Longitudinal and perpendicular recording

But now we take and install these magnets vertically. We get perpendicular recording. Without knowing the technology it is difficult to imagine how it actually works. In fact, you need to add one more layer to magnetic platter that is sort of reflecting one of the coil poles and creates a weak magnetic effect spread over a large area. This is how perpendicular recording works. It would be better for cars to park vertically as well, especially is Moscow. Main thing is not to forget removing coffee from cup holder.

Future technologies: Shingled Recording, Heat-Assisted Recording, Bit-Patterned Media

Q: From time to time we see in the news such technologies as Shingled Recording, Heat-Assisted Recording, Bit-Patterned Media that will allow increasing record density on HDD in future. What are they and how soon can we expect them to be available commercially?

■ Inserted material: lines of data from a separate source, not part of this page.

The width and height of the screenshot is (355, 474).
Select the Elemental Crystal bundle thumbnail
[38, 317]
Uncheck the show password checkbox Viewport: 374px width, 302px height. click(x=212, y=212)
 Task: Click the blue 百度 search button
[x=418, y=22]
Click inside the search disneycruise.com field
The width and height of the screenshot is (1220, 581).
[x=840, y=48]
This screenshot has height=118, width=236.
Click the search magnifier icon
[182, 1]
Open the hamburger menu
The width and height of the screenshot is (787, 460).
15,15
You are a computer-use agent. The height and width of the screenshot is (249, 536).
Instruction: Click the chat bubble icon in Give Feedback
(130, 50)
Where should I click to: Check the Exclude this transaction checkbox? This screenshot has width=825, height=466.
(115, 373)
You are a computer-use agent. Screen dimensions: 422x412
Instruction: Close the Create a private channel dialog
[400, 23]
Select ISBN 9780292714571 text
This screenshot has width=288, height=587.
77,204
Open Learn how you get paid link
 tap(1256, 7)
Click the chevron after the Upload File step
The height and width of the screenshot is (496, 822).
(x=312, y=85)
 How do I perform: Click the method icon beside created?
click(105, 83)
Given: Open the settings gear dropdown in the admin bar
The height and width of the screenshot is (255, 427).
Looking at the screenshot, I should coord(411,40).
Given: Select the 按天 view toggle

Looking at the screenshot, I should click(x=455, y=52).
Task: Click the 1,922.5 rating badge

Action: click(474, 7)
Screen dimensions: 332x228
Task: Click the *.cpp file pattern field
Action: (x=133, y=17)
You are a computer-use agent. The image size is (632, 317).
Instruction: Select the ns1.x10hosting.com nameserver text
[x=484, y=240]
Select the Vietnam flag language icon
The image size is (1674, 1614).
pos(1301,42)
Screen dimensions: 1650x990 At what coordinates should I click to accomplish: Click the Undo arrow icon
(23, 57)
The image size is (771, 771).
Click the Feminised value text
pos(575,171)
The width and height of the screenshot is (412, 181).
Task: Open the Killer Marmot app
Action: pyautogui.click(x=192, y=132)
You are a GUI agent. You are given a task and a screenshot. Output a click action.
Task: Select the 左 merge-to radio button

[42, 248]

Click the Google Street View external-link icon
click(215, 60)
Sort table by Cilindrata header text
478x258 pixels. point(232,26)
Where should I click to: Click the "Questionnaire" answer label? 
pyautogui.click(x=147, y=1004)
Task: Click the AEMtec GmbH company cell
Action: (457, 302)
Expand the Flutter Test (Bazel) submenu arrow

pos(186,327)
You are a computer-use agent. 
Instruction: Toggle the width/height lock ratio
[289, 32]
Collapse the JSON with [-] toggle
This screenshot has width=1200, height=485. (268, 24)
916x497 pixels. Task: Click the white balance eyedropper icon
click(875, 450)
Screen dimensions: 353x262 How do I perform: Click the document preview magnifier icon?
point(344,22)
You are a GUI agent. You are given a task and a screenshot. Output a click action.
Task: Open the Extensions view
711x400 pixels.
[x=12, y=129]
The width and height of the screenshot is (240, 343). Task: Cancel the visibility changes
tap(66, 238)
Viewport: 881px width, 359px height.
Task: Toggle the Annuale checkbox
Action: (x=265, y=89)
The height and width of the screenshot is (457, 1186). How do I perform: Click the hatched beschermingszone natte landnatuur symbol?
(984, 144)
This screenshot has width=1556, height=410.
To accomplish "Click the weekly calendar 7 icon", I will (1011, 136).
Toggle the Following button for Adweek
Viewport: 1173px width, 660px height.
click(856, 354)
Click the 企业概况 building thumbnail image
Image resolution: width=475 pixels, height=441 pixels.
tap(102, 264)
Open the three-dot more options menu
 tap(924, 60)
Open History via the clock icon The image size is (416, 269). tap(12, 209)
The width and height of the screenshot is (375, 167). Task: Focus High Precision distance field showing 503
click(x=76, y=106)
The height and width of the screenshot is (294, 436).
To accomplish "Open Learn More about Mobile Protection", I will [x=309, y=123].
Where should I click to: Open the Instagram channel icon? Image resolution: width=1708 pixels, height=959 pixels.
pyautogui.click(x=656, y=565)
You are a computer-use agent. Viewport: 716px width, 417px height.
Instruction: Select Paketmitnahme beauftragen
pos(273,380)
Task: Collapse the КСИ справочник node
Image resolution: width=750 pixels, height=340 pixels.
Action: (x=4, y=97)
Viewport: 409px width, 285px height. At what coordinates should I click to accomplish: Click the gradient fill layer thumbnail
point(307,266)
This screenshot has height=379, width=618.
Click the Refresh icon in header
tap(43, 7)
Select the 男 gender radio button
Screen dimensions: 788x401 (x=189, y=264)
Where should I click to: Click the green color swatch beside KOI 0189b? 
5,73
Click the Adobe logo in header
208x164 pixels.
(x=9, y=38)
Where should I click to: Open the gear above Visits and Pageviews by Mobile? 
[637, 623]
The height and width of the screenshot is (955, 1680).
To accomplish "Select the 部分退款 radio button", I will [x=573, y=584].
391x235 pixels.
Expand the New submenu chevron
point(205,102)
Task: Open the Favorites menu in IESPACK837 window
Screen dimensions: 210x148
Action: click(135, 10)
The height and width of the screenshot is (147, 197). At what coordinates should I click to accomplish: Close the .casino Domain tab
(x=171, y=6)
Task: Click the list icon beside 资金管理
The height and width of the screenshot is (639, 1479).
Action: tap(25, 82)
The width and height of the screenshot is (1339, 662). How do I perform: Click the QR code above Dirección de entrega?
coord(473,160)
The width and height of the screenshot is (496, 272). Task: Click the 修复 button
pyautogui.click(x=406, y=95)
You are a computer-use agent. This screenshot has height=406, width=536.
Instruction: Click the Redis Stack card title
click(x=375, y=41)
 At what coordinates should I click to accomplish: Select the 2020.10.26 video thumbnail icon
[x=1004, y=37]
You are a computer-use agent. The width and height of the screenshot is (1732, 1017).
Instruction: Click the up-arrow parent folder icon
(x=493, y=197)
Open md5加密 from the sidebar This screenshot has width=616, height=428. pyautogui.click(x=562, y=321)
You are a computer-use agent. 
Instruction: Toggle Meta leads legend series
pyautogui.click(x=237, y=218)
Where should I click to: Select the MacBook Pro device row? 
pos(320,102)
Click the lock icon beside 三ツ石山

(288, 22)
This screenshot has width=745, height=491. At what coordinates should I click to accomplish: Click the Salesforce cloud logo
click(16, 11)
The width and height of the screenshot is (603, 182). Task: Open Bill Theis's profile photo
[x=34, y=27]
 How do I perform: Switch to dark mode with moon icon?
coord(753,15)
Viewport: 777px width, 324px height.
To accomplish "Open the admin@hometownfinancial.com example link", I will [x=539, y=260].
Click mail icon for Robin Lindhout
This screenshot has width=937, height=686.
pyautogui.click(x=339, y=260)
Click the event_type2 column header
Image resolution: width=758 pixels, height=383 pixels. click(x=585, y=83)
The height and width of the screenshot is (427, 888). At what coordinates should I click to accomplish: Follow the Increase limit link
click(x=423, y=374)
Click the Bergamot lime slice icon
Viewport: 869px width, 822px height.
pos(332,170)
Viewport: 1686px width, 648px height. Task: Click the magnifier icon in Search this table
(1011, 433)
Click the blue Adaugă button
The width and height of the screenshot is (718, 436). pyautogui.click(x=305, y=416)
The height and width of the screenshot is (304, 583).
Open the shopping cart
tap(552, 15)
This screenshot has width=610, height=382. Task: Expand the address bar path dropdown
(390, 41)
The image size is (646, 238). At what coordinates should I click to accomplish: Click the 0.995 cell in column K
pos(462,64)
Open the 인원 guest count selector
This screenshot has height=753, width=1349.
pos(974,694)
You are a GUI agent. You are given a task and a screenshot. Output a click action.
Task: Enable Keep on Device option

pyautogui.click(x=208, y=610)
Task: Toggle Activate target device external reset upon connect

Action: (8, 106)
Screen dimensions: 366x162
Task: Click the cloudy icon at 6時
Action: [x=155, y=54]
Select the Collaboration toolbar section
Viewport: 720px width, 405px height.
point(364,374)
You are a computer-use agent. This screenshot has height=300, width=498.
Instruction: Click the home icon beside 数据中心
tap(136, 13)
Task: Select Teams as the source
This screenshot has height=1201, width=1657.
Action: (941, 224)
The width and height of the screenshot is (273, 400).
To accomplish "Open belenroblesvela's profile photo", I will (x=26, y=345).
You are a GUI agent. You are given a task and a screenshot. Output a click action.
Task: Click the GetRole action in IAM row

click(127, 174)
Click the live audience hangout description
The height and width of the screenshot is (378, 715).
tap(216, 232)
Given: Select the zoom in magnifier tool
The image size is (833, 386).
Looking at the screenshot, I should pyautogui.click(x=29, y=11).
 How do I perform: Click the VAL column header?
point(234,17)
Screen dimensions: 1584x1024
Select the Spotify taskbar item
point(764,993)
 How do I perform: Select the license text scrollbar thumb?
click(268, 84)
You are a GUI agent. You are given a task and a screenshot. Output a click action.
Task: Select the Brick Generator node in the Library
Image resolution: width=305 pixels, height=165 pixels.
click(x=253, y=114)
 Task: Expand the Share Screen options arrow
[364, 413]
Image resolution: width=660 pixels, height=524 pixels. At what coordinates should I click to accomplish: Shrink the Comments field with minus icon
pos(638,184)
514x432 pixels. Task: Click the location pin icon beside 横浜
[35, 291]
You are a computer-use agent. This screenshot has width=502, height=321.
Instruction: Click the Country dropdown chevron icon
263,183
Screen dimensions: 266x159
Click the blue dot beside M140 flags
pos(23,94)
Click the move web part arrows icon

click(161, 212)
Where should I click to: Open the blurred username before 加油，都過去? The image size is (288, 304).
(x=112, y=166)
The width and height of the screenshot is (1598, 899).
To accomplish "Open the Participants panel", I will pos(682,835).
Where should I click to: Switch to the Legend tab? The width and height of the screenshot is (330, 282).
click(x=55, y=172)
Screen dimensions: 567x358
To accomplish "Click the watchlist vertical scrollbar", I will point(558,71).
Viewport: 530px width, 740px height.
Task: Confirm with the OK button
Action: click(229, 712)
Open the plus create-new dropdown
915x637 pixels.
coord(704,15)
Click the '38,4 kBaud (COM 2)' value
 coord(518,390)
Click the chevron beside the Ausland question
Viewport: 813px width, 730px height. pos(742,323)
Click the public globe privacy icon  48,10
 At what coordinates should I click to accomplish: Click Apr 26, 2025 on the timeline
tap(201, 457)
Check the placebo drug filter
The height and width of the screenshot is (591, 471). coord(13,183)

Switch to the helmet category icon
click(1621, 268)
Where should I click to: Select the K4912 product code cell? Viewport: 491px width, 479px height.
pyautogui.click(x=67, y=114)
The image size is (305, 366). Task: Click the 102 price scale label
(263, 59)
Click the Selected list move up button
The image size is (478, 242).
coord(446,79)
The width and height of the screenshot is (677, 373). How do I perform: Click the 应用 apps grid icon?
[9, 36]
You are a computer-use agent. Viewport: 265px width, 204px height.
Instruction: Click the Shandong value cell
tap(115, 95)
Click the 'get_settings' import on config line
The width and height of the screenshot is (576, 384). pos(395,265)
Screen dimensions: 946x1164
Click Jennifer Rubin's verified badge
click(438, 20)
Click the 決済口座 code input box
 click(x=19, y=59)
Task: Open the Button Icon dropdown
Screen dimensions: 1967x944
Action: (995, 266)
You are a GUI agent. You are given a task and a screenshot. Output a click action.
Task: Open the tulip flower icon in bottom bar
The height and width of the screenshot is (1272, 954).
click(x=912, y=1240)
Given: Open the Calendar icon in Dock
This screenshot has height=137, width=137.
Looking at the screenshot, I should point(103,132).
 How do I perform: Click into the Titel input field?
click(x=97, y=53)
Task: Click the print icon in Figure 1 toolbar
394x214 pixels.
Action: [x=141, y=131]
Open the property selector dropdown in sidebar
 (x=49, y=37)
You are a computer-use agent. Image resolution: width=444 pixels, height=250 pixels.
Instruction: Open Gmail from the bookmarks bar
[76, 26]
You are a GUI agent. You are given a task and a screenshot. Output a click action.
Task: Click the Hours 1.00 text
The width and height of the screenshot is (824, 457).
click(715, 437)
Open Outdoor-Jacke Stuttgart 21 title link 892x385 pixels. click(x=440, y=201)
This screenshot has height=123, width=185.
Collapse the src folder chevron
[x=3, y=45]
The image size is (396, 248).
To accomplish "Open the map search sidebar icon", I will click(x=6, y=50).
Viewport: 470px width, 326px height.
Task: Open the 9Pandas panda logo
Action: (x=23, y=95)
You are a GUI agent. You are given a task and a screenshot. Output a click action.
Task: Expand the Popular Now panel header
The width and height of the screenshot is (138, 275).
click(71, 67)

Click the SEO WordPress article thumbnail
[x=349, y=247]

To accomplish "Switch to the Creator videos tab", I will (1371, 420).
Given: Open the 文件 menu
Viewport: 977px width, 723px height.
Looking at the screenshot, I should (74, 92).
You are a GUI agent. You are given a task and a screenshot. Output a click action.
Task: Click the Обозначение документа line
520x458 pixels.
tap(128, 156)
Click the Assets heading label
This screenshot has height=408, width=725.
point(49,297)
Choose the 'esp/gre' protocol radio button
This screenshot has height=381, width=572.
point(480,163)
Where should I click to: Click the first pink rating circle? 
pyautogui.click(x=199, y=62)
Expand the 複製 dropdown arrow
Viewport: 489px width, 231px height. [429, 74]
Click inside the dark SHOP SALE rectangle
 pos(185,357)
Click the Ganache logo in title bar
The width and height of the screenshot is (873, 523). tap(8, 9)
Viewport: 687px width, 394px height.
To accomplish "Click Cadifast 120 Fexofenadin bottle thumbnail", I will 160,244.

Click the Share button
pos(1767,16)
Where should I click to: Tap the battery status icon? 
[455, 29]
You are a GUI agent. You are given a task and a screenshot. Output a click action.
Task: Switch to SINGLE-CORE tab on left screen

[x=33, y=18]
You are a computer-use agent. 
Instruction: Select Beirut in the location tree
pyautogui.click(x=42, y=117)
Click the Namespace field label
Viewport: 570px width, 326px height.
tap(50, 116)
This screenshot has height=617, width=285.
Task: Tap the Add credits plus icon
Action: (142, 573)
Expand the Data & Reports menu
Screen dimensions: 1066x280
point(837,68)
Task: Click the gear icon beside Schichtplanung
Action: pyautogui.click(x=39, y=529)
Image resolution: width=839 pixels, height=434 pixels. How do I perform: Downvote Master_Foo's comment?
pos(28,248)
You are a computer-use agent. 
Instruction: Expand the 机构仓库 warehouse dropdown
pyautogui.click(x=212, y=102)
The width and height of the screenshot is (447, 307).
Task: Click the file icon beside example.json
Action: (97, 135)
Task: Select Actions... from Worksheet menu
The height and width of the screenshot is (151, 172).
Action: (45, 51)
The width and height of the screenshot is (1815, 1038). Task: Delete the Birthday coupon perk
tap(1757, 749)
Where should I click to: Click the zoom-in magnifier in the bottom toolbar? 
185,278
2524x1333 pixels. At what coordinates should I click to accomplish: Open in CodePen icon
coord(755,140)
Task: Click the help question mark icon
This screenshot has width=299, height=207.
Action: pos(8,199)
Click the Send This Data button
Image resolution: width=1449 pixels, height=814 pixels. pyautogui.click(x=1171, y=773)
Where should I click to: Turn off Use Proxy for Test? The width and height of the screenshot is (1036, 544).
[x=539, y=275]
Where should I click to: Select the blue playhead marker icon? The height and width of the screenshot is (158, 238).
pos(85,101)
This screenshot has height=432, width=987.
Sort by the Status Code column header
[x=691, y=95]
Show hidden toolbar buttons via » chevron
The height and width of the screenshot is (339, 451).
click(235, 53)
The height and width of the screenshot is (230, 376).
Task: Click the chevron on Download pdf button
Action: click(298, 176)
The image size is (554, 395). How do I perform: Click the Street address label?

A.B.: Shingled Recording is a kind of a strange technology that borrows something from SSD. The idea is to record data to magnetic platter consecutively; only instead of one track here and one there with a distance between them we will lay tracks one over another. But we will have to be very careful in how we apply this technology because Shingled Recording will influence the way the host controller will be using the drive. Eventually it can turn out to be only a niche solution for a specific market that will be interested in it.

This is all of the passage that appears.